→ **Required action**
Could you find each line of the data below that contains the word "Task" and copy those lines?

[Stored entries]
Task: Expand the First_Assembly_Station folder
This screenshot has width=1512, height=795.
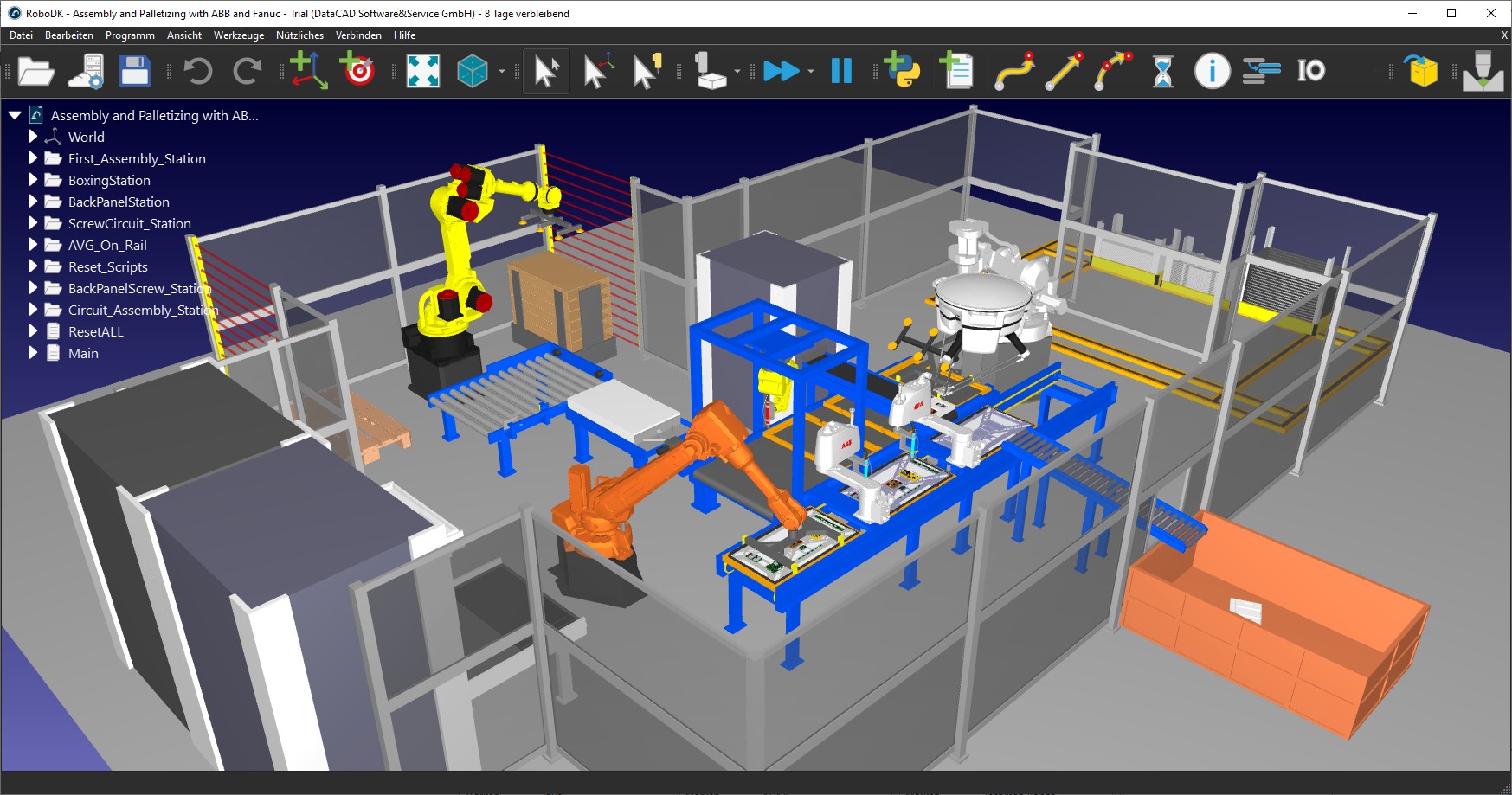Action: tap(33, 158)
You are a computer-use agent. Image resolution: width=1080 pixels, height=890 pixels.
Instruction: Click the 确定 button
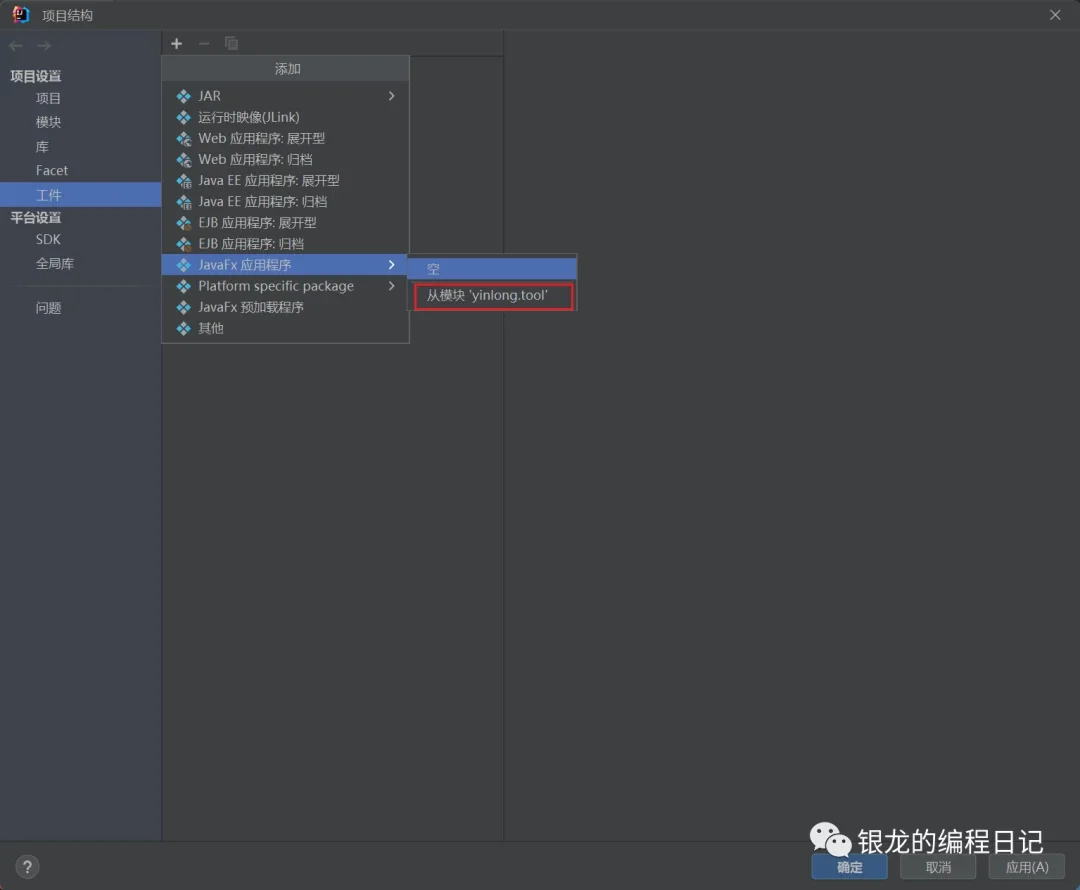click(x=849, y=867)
==
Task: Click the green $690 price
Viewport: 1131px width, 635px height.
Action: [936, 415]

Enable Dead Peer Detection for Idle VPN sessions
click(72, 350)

→ **Response**
Task: Expand the First_Assembly_Station folder
Task: Click the green $690 price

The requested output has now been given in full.